Somak Aditya, Yezhou Yang,  Chitta Baral


Many vision and language tasks require commonsense reasoning beyond data-driven image and natural language processing. Here we adopt Visual Question Answering (VQA)
as an example task, where a system is expected to answer a question in natural language about an image. Current state-of-the-art systems attempted to solve the task using deep neural architectures and achieved promising performance. However, the resulting systems are generally opaque and they struggle in understanding questions for which extra knowledge is required. In this paper, we present an explicit reasoning layer on
top of a set of penultimate neural network based systems. The reasoning layer enables reasoning and answering questions where additional knowledge is required, and at the same time provides an interpretable interface to the end users. Specifically, the reasoning layer adopts a Probabilistic Soft Logic (PSL) based engine to reason over a basket of inputs: visual relations, the semantic parse of the question, and background ontological knowledge from word2vec and ConceptNet. Experimental analysis of the answers and the key evidential predicates generated on the VQA dataset validate our approach.

Full Paper:

Please download our paper from here.

Full Architecture:

The architecture followed by this paper. In this example, the reasoning engine figures out that barn is a more likely answer, based on the evidence: i) question asks for a building and barn is a building (ontological), ii) barn is more likely than church as it relates closely (distributional) to other concepts in the image: horses, fence detected from Dense Captions.
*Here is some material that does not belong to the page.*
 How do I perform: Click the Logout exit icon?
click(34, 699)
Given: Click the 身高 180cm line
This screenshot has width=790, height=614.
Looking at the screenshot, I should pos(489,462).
Such ontological and distributional knowledge is obtained from ConceptNet and word2vec. They are encoded as similarity metrics for seamless integration with PSL.

A Complete Example:

We provide a complete step-by-step example starting from an image and a question to inferring the answer in our first blog post.

Motivating Results:

We design a Probabilistic Soft Logic based reasoning engine that reasons with various knowledge sources and the structured information from an image and a question. The reasoning rules are designed in a generic manner and the rule-base is inspired from fuzzy graph matching: i) the question and the scene information is converted into semantic graphs, ii) the question has a node labeled “?x” and the rules are designed to find the candidate answer node that best matches “?x”.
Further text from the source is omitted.